Ailes brisées sèchement d'entrée de jeu, je suis resté sur le carreau devant les portes des grandes écoles. J'ai alors vu ces fameuses portes s'ouvrir en grand pour de bien moins bons élèves que moi, et ce sur des critères purement financiers qui nous triaient tous par origine sociale. « Tu peux payer, tu rentres ». « Tu ne peux pas payer, tu restes dehors ». Qui que tu sois, c'est comme ça...
Mais j'avais la gnaque, persuadé que le travail peut tout...

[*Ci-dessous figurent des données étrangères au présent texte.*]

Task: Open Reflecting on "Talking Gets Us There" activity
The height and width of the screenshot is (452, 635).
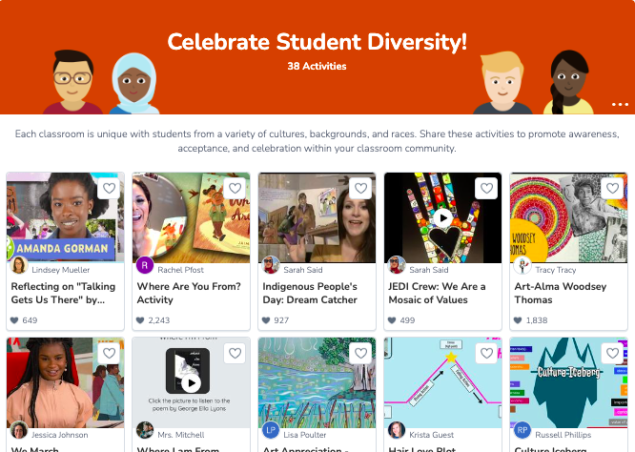Action: (63, 293)
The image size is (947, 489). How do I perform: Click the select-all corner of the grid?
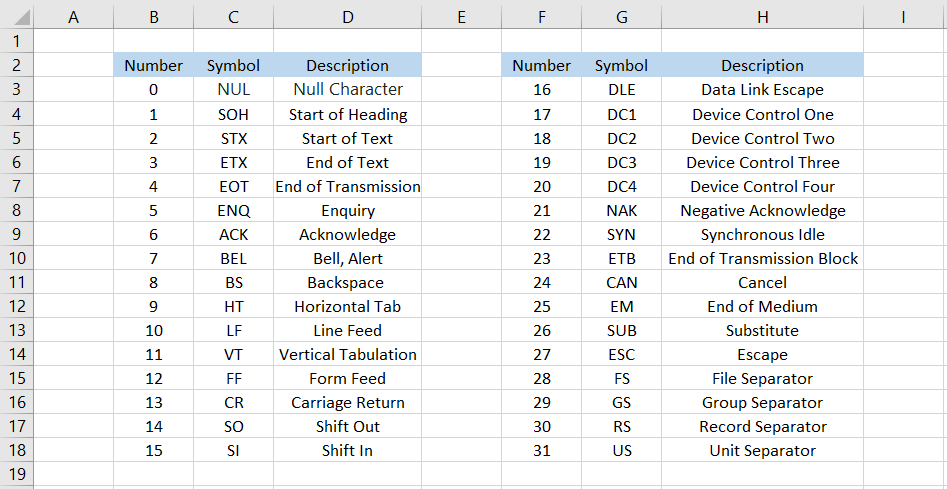16,17
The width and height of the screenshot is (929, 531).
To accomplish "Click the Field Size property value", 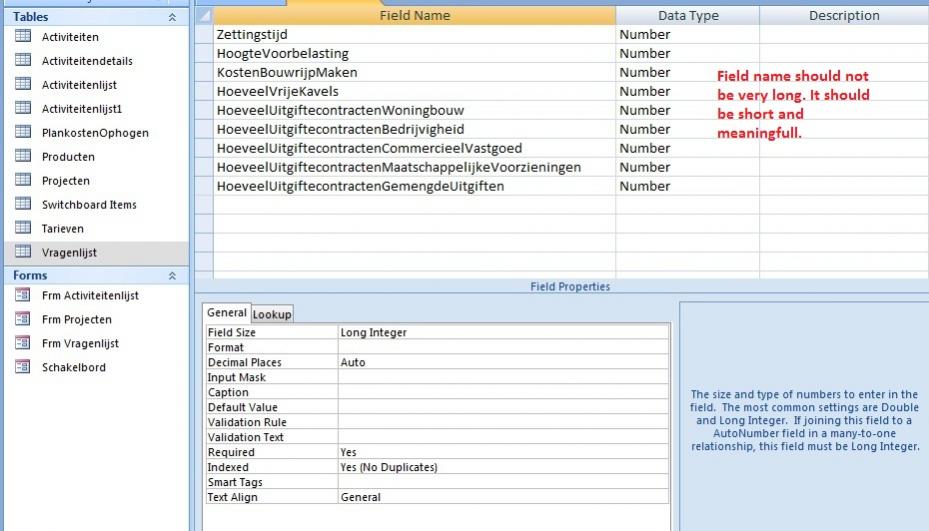I will (503, 332).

Ce que les autres achetaient, moi j'avais décidé de le gagner ! Alors pendant plus de dix ans j'ai successivement suivi des cours en alternance, fait des petits boulots mal payés, mis de l'argent de côté pour me payer des diplômes supérieurs ou des formations hors de prix. La gnaque ! J'ai travaillé dans plusieurs bureaux d'études, dans des régions différentes, dans plusieurs domaines différents. La gnaque ! J'ai grimpé le échelons, j'ai fait des heures sup, j'ai prouvé ma valeur en obtenant des promotions et en devenant cadre intermédiaire. La gnaque ! La gnaque ! Licencié économique pendant la crise de 2008, j'ai rebondi pour passer un Master de Mécanique et finalement j'y suis arrivé : aujourd'hui je peux prétendre au titre chèrement gagné d' « Ingénieur en Mécanique ». J'ai mis plus de dix ans à obtenir ce qu'un fils à papa achète en cinq ans avec l'argent de ses parents.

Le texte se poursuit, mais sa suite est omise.